START Supplied records

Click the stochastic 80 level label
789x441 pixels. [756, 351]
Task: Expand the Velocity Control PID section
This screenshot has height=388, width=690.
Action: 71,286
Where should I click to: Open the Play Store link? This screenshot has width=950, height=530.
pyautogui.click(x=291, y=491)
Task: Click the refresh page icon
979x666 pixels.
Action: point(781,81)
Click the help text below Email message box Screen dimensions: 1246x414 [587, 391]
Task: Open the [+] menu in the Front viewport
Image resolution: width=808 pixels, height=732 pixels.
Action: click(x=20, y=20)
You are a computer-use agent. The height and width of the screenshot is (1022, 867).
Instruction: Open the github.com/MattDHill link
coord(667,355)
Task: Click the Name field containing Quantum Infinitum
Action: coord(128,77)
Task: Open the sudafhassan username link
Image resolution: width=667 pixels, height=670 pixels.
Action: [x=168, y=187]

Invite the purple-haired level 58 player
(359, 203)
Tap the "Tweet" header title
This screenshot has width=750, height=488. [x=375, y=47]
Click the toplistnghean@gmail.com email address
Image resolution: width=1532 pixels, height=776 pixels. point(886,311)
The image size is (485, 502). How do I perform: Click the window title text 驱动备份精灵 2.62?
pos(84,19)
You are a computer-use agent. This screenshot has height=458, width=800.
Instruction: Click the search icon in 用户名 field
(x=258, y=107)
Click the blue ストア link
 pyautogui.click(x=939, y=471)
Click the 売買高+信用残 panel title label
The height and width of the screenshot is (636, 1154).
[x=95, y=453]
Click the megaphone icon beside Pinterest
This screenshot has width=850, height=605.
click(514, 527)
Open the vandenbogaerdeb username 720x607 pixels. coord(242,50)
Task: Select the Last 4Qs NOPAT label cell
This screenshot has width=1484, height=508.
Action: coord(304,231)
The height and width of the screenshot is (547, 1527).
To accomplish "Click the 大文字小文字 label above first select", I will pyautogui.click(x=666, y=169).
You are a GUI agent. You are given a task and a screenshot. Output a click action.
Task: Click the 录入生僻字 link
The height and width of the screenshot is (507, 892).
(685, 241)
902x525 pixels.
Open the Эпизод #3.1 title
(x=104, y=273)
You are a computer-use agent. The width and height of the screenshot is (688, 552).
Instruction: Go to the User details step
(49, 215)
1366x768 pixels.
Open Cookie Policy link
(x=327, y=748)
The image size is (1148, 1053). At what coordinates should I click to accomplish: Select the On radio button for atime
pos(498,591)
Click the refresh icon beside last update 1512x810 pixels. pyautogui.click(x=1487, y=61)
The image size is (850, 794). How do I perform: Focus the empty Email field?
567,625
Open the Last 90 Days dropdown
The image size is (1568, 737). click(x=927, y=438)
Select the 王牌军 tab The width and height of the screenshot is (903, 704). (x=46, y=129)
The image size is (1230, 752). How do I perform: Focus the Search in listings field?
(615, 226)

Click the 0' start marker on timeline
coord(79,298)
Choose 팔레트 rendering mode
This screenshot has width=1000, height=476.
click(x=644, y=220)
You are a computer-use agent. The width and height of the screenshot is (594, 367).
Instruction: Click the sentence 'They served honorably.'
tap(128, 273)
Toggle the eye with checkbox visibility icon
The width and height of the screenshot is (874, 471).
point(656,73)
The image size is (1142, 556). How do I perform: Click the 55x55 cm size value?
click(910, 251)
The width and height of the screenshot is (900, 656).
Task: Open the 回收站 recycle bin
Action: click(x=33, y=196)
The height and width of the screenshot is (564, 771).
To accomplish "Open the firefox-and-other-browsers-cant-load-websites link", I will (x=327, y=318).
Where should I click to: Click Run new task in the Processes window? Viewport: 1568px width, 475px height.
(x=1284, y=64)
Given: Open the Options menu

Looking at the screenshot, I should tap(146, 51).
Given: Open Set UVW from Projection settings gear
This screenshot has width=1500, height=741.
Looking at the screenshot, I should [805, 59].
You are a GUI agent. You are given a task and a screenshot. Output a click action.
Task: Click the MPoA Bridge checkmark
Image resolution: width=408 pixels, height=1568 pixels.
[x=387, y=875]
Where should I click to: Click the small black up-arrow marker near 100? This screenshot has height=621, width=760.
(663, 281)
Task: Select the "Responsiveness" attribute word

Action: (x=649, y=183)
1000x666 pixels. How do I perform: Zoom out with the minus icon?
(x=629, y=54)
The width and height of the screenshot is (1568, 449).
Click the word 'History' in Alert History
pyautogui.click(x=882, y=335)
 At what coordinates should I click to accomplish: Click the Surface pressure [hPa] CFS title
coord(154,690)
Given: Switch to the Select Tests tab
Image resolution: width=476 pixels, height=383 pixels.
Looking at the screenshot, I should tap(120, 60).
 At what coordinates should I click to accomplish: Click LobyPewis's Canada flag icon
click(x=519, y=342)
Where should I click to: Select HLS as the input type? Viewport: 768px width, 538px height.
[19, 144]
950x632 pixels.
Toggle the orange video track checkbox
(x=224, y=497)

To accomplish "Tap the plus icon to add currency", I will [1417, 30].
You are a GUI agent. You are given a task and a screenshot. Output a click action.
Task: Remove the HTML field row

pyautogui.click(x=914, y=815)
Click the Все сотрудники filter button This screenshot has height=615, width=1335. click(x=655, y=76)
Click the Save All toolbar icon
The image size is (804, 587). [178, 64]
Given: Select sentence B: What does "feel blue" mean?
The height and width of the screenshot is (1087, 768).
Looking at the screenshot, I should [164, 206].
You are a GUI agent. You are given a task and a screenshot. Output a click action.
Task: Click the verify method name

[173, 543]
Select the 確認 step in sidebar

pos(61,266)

END Supplied records

**Exercise objective:** Write out exactly the lines from the one containing "950x632 pixels." through the end of the data, both included. Add nothing else.

**Output of the exercise:**
950x632 pixels.
Toggle the orange video track checkbox
(x=224, y=497)

To accomplish "Tap the plus icon to add currency", I will [1417, 30].
You are a GUI agent. You are given a task and a screenshot. Output a click action.
Task: Remove the HTML field row

pyautogui.click(x=914, y=815)
Click the Все сотрудники filter button This screenshot has height=615, width=1335. click(x=655, y=76)
Click the Save All toolbar icon
The image size is (804, 587). [178, 64]
Given: Select sentence B: What does "feel blue" mean?
The height and width of the screenshot is (1087, 768).
Looking at the screenshot, I should [164, 206].
You are a GUI agent. You are given a task and a screenshot. Output a click action.
Task: Click the verify method name

[173, 543]
Select the 確認 step in sidebar

pos(61,266)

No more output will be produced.